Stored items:
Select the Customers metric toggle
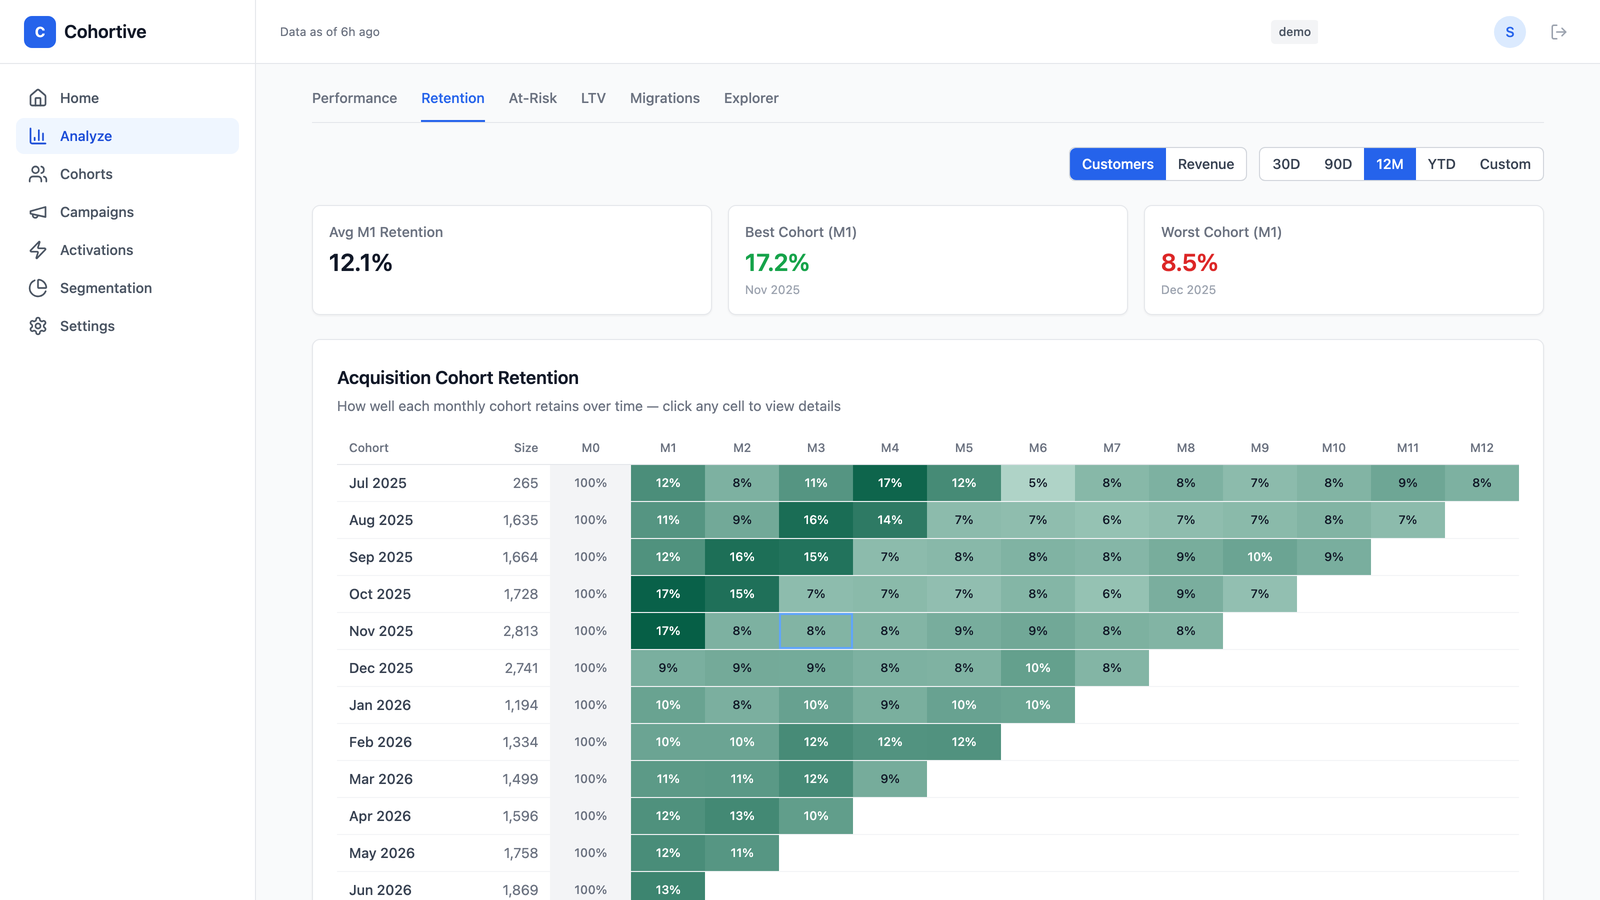1600x900 pixels. [x=1117, y=164]
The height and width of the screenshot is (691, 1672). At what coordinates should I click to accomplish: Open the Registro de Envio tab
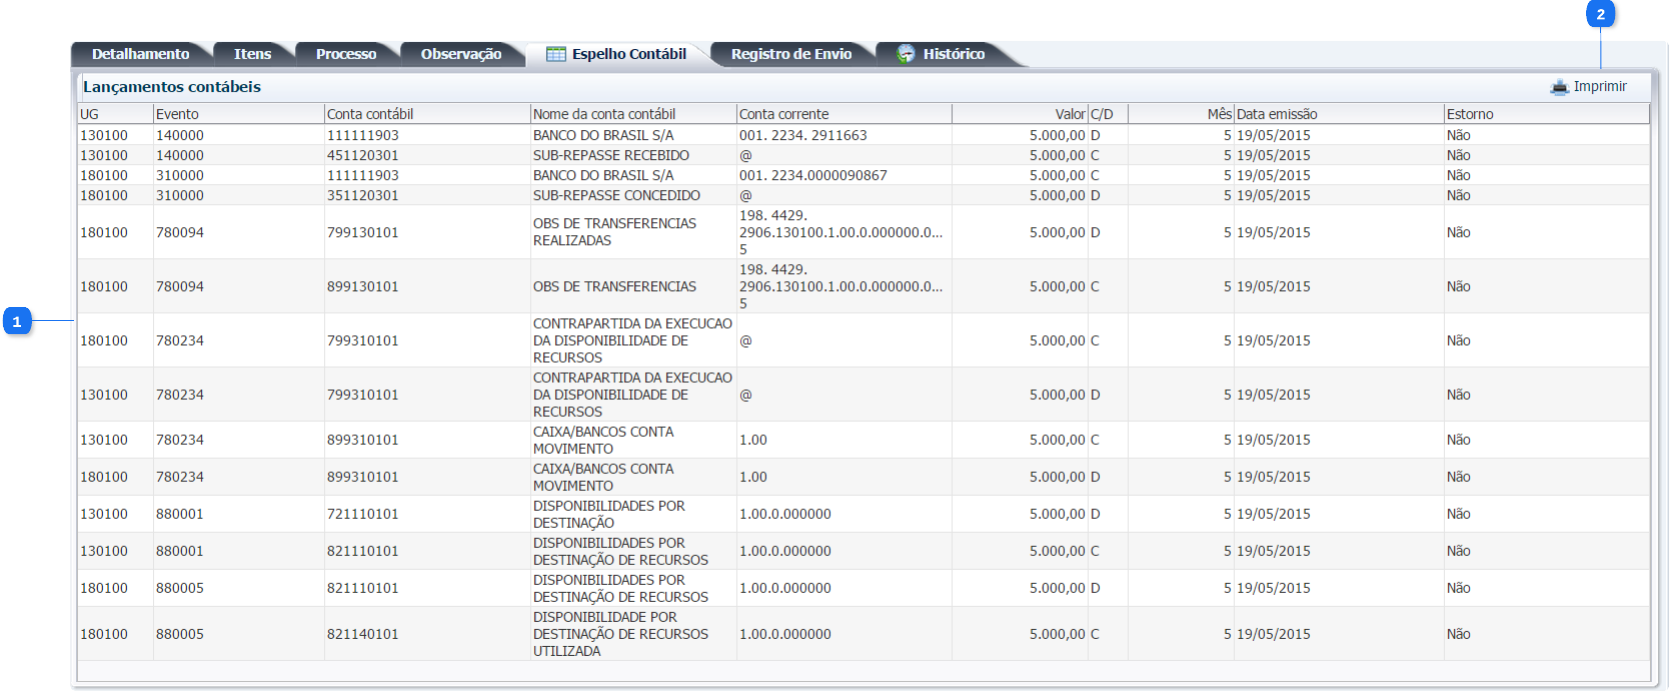click(791, 54)
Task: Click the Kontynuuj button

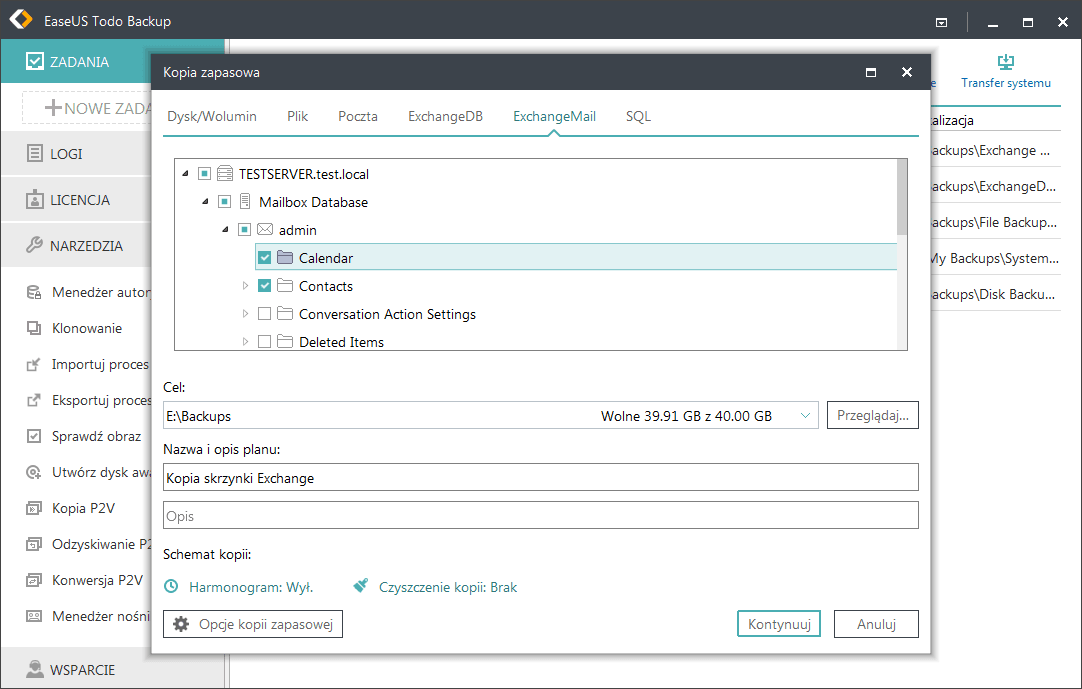Action: [x=778, y=624]
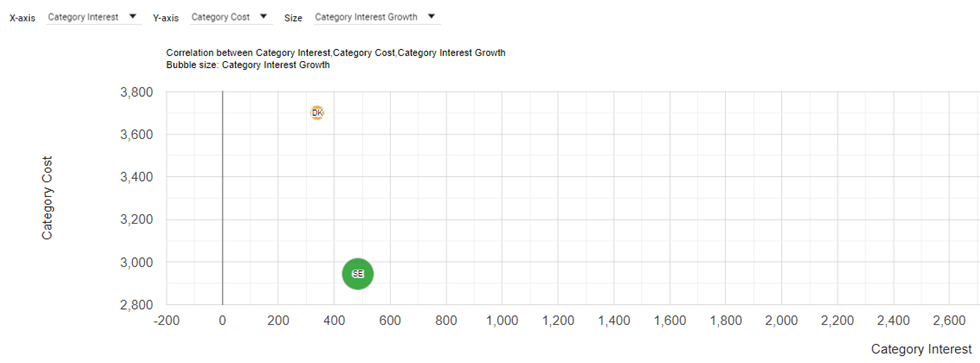Viewport: 980px width, 363px height.
Task: Click the vertical Category Cost axis title
Action: pyautogui.click(x=47, y=198)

INSTRUCTIONS TO FOLLOW: Transcribe every entry exactly, leaving out the pictures.

RESULT OF THE EXERCISE:
Select the Customers metric toggle
1600x900 pixels. [x=1117, y=164]
The height and width of the screenshot is (691, 1672). At what coordinates should I click to accomplish: Open the Registro de Envio tab
click(791, 54)
Task: Click the Kontynuuj button

Action: [x=778, y=624]
Viewport: 980px width, 363px height.
Task: Click the vertical Category Cost axis title
Action: pyautogui.click(x=47, y=198)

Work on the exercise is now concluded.